Summary & Next Steps

You've mastered enterprise-level data filtering and sorting techniques that separate professional data practitioners from casual SQL users. The key insights from this deep dive:

Filtering Mastery:

Logical operator precedence and short-circuit evaluation affect both performance and correctness
NULL value handling in complex conditions requires explicit consideration
IN, BETWEEN, and pattern matching have subtle behaviors that can break production queries
Query optimization depends on understanding how databases evaluate compound conditions

Sorting Sophistication:

ORDER BY performance depends heavily on index design and memory management
Custom sort orders enable business-specific data presentation
Combining filtering and sorting requires integrated optimization strategies
Database-specific features can dramatically improve performance for complex queries

Production-Ready Practices:

Always consider NULL value implications in filter conditions
Design indexes to match your most common filtering and sorting patterns
Use execution plan analysis to verify optimization assumptions
Test edge cases and boundary conditions thoroughly

Next Steps for Advanced Mastery:

Window Functions: Learn PARTITION BY, ROW_NUMBER(), and RANK() for sophisticated analytical queries
Advanced Joins: Master complex join patterns including lateral joins, recursive CTEs, and set operations
Query Performance Tuning: Dive deeper into execution plans, statistics management, and database-specific optimization features
Data Architecture: Understand how filtering and sorting strategies fit into larger data pipeline and warehouse design

The techniques you've learned here form the foundation for virtually every advanced SQL operation.
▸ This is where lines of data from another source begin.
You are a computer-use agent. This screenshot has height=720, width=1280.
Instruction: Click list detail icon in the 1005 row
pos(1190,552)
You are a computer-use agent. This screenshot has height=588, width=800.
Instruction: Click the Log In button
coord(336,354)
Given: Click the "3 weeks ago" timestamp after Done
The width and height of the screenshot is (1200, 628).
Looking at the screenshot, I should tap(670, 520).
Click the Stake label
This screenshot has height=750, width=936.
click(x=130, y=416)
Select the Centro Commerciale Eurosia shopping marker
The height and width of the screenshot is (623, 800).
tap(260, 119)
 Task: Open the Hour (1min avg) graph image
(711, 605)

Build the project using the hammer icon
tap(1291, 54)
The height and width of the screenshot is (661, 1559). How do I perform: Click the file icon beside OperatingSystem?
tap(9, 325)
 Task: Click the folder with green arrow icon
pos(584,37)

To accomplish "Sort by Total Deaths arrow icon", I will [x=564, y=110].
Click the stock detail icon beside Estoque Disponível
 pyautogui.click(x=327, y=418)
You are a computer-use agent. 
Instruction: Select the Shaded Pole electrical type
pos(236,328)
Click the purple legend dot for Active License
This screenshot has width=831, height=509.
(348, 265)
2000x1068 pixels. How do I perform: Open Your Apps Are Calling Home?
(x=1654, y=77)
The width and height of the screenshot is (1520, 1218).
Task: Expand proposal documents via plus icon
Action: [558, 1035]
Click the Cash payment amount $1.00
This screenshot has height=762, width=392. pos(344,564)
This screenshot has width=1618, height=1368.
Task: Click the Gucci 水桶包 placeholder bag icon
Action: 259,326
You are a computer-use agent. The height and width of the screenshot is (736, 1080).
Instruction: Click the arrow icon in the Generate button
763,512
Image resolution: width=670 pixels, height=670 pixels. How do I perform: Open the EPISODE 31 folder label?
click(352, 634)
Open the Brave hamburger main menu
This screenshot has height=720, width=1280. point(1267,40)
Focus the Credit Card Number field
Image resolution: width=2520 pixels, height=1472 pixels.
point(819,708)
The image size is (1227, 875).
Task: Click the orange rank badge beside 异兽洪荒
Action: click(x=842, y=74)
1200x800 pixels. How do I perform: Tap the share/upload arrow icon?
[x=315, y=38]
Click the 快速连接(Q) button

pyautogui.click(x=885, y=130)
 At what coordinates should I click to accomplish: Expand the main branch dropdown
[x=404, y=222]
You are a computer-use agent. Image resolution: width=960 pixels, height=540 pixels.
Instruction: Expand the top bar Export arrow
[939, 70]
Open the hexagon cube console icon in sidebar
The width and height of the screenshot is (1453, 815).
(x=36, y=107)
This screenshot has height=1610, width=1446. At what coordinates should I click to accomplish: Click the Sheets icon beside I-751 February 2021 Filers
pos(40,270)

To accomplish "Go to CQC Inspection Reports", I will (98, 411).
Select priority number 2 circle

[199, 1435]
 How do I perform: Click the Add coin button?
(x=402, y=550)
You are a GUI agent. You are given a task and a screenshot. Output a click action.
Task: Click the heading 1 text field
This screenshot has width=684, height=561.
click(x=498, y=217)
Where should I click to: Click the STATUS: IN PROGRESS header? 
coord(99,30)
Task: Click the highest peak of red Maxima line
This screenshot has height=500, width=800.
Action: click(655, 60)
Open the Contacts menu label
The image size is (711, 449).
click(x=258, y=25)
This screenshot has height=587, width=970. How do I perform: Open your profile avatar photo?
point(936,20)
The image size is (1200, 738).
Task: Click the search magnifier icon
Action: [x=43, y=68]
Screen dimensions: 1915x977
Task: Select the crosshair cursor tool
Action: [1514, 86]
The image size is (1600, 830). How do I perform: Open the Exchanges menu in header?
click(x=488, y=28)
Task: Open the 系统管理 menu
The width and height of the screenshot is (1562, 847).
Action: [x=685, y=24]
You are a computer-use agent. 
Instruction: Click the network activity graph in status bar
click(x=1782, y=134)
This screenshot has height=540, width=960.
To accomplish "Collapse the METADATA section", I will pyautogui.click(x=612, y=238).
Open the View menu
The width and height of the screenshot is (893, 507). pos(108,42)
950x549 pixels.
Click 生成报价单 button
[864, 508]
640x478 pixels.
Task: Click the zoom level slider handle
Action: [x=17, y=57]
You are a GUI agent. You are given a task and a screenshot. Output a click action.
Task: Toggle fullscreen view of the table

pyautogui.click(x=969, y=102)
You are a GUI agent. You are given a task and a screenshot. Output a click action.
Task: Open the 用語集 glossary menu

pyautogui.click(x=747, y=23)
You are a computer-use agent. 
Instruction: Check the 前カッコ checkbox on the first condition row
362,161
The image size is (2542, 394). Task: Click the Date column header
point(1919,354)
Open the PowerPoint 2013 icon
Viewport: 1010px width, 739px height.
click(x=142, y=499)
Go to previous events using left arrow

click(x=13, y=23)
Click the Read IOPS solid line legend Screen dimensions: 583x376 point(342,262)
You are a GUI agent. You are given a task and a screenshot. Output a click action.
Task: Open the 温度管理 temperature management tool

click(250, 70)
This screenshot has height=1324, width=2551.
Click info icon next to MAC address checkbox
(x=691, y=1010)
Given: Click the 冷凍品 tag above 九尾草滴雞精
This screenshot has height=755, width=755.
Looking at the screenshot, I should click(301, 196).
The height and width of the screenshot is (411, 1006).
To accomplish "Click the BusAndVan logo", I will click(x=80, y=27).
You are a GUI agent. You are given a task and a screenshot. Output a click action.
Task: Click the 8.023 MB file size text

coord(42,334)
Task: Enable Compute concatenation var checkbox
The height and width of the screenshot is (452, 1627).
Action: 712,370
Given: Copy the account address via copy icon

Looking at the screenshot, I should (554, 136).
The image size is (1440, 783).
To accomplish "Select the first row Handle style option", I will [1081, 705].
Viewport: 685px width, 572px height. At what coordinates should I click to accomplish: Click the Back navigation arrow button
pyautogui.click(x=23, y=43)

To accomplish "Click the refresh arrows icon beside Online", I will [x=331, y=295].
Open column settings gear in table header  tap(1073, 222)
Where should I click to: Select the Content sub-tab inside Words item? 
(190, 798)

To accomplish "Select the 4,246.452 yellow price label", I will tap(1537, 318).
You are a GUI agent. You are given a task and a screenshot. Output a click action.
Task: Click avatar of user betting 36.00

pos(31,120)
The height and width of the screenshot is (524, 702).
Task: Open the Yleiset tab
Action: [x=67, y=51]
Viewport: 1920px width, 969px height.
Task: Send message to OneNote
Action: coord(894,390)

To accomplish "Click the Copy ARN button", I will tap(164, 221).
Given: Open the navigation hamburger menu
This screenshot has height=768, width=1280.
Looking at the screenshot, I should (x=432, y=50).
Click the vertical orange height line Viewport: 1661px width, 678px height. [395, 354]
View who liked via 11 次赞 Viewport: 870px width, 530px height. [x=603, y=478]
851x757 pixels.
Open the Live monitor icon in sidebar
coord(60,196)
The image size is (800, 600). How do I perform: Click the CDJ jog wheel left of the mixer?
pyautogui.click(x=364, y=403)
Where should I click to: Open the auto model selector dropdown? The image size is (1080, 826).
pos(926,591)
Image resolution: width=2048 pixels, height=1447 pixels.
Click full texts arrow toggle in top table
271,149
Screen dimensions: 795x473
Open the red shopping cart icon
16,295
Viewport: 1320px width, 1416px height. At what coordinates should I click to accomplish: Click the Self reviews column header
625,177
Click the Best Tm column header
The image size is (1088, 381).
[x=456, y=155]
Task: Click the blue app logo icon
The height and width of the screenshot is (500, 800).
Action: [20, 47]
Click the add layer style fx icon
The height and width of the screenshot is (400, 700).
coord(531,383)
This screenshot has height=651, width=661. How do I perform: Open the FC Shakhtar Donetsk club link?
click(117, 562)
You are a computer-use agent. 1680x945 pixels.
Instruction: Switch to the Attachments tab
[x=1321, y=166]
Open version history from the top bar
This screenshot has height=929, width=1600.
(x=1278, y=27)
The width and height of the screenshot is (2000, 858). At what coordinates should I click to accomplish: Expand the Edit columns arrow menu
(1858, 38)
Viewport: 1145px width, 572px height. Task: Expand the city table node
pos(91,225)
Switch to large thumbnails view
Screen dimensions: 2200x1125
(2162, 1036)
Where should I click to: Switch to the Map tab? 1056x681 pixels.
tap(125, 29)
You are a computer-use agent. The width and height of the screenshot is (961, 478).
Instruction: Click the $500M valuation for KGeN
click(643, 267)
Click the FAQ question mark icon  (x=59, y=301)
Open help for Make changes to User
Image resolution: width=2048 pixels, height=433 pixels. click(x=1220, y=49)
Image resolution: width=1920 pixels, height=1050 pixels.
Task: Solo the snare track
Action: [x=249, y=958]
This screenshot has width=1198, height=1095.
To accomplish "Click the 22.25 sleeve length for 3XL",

Whether you're building real-time analytics dashboards, processing massive data pipelines, or creating sophisticated business intelligence reports, these filtering and sorting patterns will be your daily tools.

Practice these concepts with your own datasets, paying particular attention to performance characteristics and edge case handling. The difference between competent and expert SQL practitioners lies not in knowing more functions, but in deeply understanding how these fundamental operations behave under real-world conditions.